Telles les aurores prodigieuses que l’on aperçoit quelques fois aux pôles, Boréal témoigne de l’activité intense d’un soleil invisible. Objet céleste discret et bienveillant, l’installation est sensible à la nature et à la qualité de notre présence. Du lointain à l’intime, il n’y a qu’un pas… Boréal aspire à ce que nous soyons les réceptacles de sa lumière. Nous sommes tous potentiellement les vecteurs de son désir d’être et de se répandre dans le monde.






ILLUMINATIONS - Hugo Verlinde, 2010, installation vidéo, vidéo projecteur, sculpture Gandahar

Le courant visuel se mêle aux représentations du corps de sculptures gréco-bouddhiques. A la manière de mes films (Aldébaran, Géminga et Bételgeuse), Illuminations traite des frontières entre le visible et l’invisible à l’échelle du corps.






LEONIDES - Hugo Verlinde, 2009, installation vidéo, vidéo projecteur, sculpture en altuglas de Jean Isnard

« Ce spectacle par-dessous reste la seule chose à voir dans ce coin perdu de la galaxie — avec les éclipses, deux ou trois fois par vie, ou le feu d’artifice des Léonides, quelques nuits d’août. »
(Alain Borer, Pour l’amour du ciel).






UNIVERS-ÎLES - Hugo Verlinde, 2009, installation vidéo, vidéo projecteur, sculpture en résine de Jean Isnard

En 1755, le philosophe allemand, Emmanuel Kant, avance l’idée visionnaire « d’Univers îles » - nos actuelles galaxies - et rompt avec la pensée d’un univers limité à notre seule Voie lactée.
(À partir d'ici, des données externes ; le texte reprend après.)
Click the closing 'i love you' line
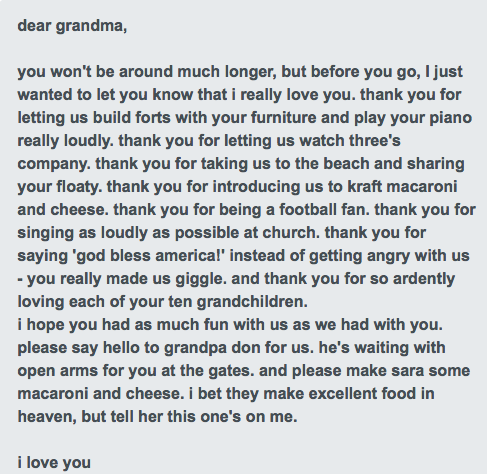Image resolution: width=487 pixels, height=474 pixels. tap(54, 462)
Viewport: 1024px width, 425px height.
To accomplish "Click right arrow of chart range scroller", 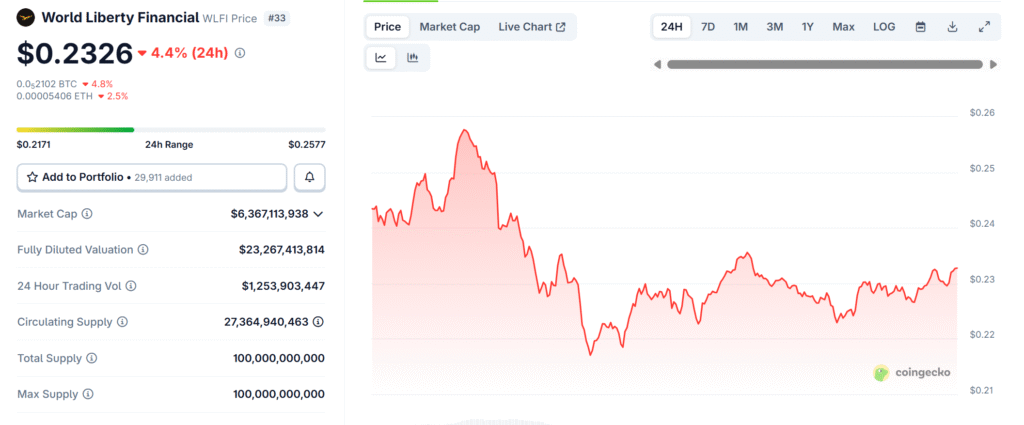I will (993, 64).
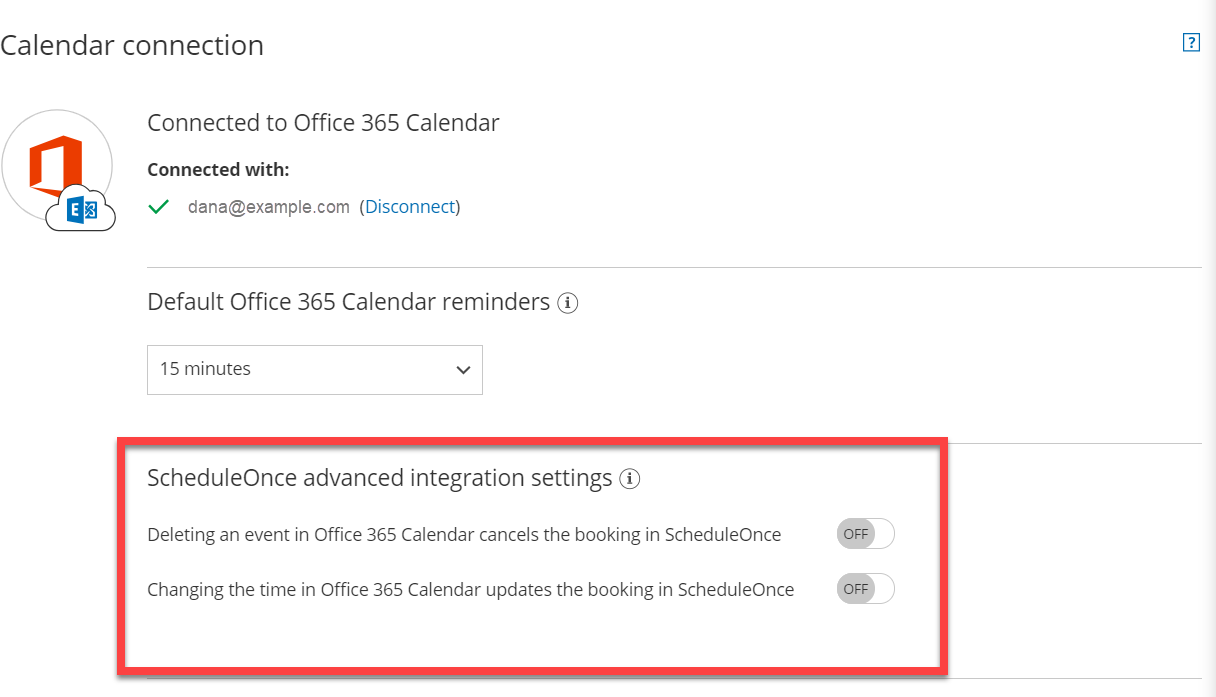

Le cosmos devient dès lors un espace océan parsemé d’îles aux milliards d’étoiles.






ALTAÏR - Hugo Verlinde, 2007, Installation vidéo, vidéo projecteur, voile et ventilateur

Rencontre avec une entité aux proportions gigantesques et aux visages multiples, Altaïr est de nature céleste et nous invite à plonger en elle. Les mouvements incessants du voile diffractent à l’infini les images en provenance de cette région du ciel. OEuvre-paysage, cosmos à explorer, il faut avoir l’âme d’un explorateur ou d’un géographe pour s’aventurer dans les replis de cet univers aux frontières incertaines.
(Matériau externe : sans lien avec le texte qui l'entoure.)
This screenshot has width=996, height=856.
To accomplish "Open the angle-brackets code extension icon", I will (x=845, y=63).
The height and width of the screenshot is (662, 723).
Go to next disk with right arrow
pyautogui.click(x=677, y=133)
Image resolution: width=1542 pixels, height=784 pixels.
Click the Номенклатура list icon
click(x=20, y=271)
ALDEBARAN - Hugo Verlinde, 2001, Vidéo, 10 minutes

Aldébaran est le premier film d’une série d’oeuvres consacrées à l’hybridation du corps avec la lumière, la couleur et le rythme. L’unité de cette série de films réside dans sa capacité à transformer et à spiritualiser le corps humain par la projection d’un film à même la peau. Le corps devient le seul écran pour la matérialisation d’images abstraites réalisées à partir de modélisations mathématiques. Cette rencontre entre corps et lumière évoque la présence d’une énergie singulière et créatrice à l’arrière-plan de toutes formes.

« Entre abstraction lyrique, modélisation mathématique et exploration sensuelle de la lumière, ce film est le relief des stridences du corps. »
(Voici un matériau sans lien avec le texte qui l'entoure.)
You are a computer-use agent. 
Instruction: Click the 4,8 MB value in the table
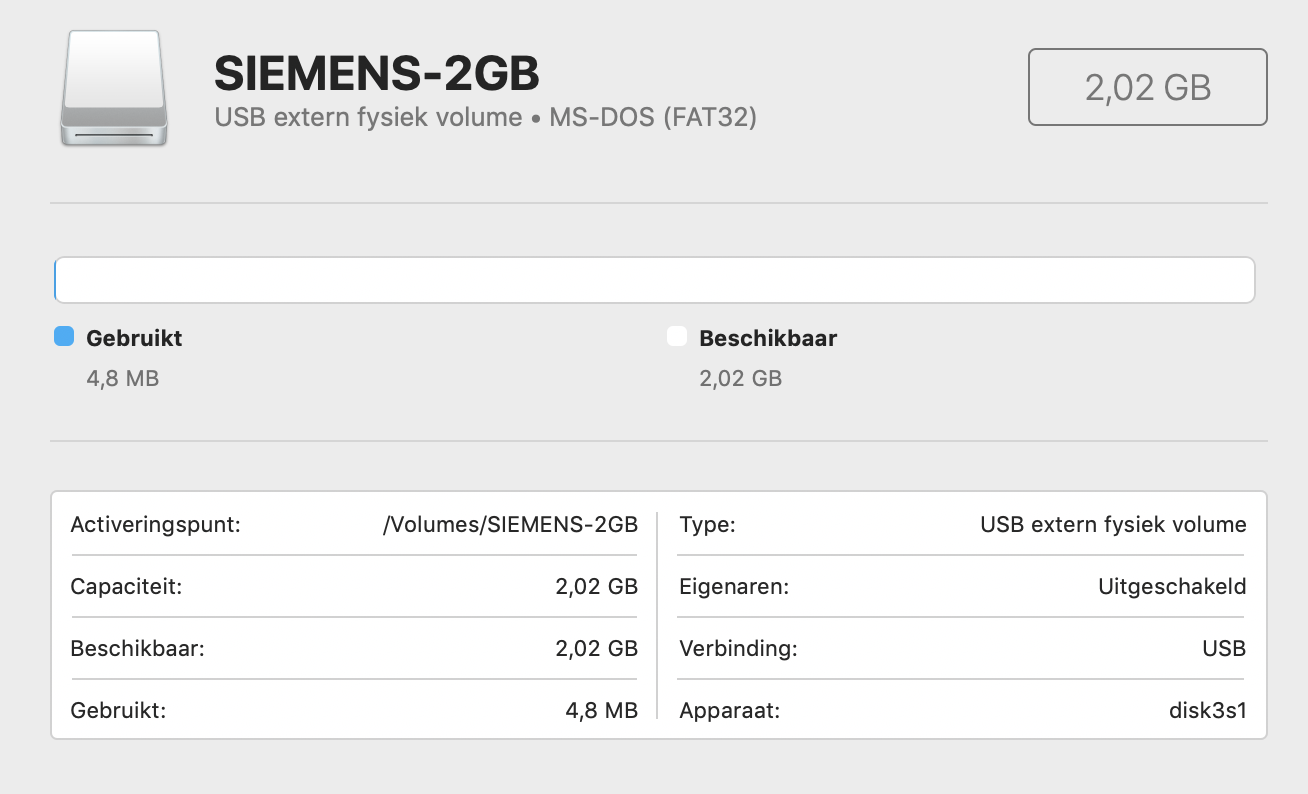[x=601, y=711]
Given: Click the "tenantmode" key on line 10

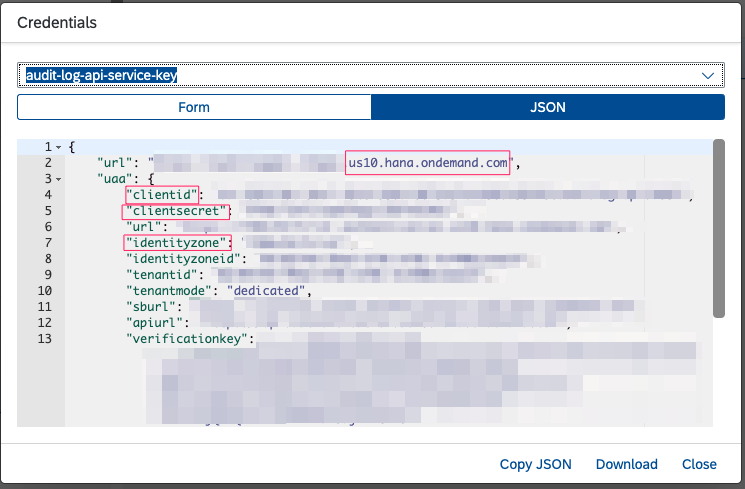Looking at the screenshot, I should (171, 291).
Hugo Bélit, « L’Etna, la possibilité d’une éruption », Bref, janvier 2002.






DERVICHES - Hugo Verlinde, 1992, Vidéo, 11 minutes

Août 1992. Je travaillais durant une semaine entière dans le noir avec une caméra super 8 mm en mode image par image. En voyant se dessiner lentement une image à l’écran, j’imaginais ce que ces images pourraient rendre un jour dans leurs métamorphoses.
Avec une image seule pourtant, l’impression très réelle déjà d’un contact avec ce qui était présent derrière l’image. L’une après l’autre, chacune de ces images me chuchotait à l’oreille : « Plus de mouvement... Plus d’espace...»
Aujourd’hui je continue de développer ce laboratoire de formes que constituent les Derviches. J’ai pu tester des milliers d’équations et c’est seulement un petit nombre de ces modèles qui vient alimenter souterrainement les images de mes films et de mes installations.